ZitatErgo sind Theorie und Praxis zwei verschiedene Dinge. Wo die Theorie Schlüssel bietet, liegt es an dem Menschen - ob Individuum oder Kollektiv - die richtige Türe zu wählen. Letztlich bestimmt unser Handeln unser öffentlich wahrgenommenes Wesen, unsere Reputation für die Öffentlichkeit und vor allem für die Nachwelt, irrelevant welche theoretischen Gründe des Gutheißens dahinter stecken.
Ich wünschte, das wäre in jedem Fall wahr. Die Realität lehrt uns aber leider, dass oftmals die theoretischen Gründe, bzw. eher die Ideologie eines solchen Systems so mächtig sein kann, dass es das Denken der Massen soweit beeinflusst, dass sie das Handeln der Individuen nicht objektiv einschätzen können – oder selbst dann, wenn sie nicht beeinflusst wurden. Mao, Stalin, Lenin, sie werden noch alle hoch geschätzt und ihren Nationen verehrt. Castro wurde nach seinem Tod von den Anführern vieler Nationen hoch geschätzt – und nicht für seine Verbrechen verachtet.
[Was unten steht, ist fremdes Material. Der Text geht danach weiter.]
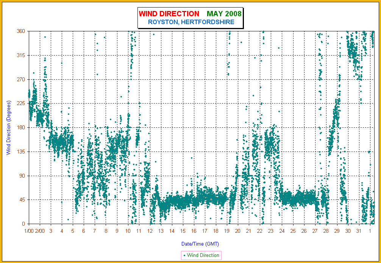This screenshot has width=381, height=263.
Task: Select day 15 on the x-axis
Action: [183, 231]
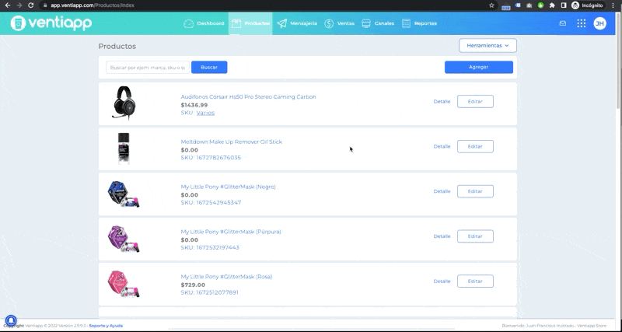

ZitatDas bedeutet aber nicht, dass diese Gründe je schlecht waren oder sein mussten, wenn es denn obgleich das Tun und Handeln der früheren Generationen war - dieser Schritt muss auf jeden Fall getrennt und darf nicht missinterpretiert werden, denn sonst macht man die gleichen deduktiven Fehler*, die auch einst unsere Ahnen machten.
(Fußnote: Diese Phrasen beziehen sich nun ausdrücklich auf negative Ereignisse und Entwicklungen, können aber ebenso auf positive Entwicklungen gesetzt werden, wenn man vorsichtig ist.)
Nichts auszusetzen oder beizufügen.
ZitatWas hierbei helfen kann, ist eine ausdifferenzierte Betrachtungsweise und auch eine chronologisch angepasste - ganz im Sinne von John Dewey. Damit ist nun nicht gemeint, dass man alle negativen Ereignisse und Ausprägungen bagatellisieren oder gar gutheißen soll, aber man sollte den kognitiven Mut haben, hinter solche Fassaden zu schauen und dort mit Argumenten zu arbeiten. Das ist viel effektiver und zielfokussierter, es sei denn man möchte lediglich eine spezifische Ausprägung kritisieren. Aber auch dann muss man stets viele Faktoren einbeziehen, weshalb die passenden Antworten darauf nie nur mit einem Satz abgetan sind.
Deswegen war es kein Satz, sondern der Schlusssatz nach einem Paragraphen mit mehr Details einer konkreten Ausprägung; aber dennoch war es, natürlich, stark eingeschränkt in der Länge. Danke trotzdem für die doch gut gemeinte Predigt. Man sollte auch den Mut haben, die Theorie als solches durchzudenken und ein Denkexperiment durchzuführen, wenn die Zahlen und die Arbeit anderer Individuen einem noch nicht ausreichend sind – ganz im Sinne Platos.
ZitatP. S.: Ich habe hierbei für nichts gestimmt, da - wie ich schon implizierte - dies nur schwer mit einem Satz oder einem Klick festzumachen ist. Es gibt Punkte, da bin ich so und wiederum andere Punkte, bei denen ich so bin - je nach Gewichtung(sfehler) liegt dann zwar eine Tendenz vor, aber gibt jene denn wirklich das preis, was ich denke zu sein?
(Man siehe sich mal log-normale Verteilungen und deren Disparitäten an ...)
An dieser Stelle eine kurze Entschuldigung wenn es so klingt, als würde ich dich als Befürworter des Kommunismus abstempeln – das liegt nur in der Natur dieser Diskussion, weil du mit meinem vorherigen Kommentar gegen den Kommunismus unzufrieden warst.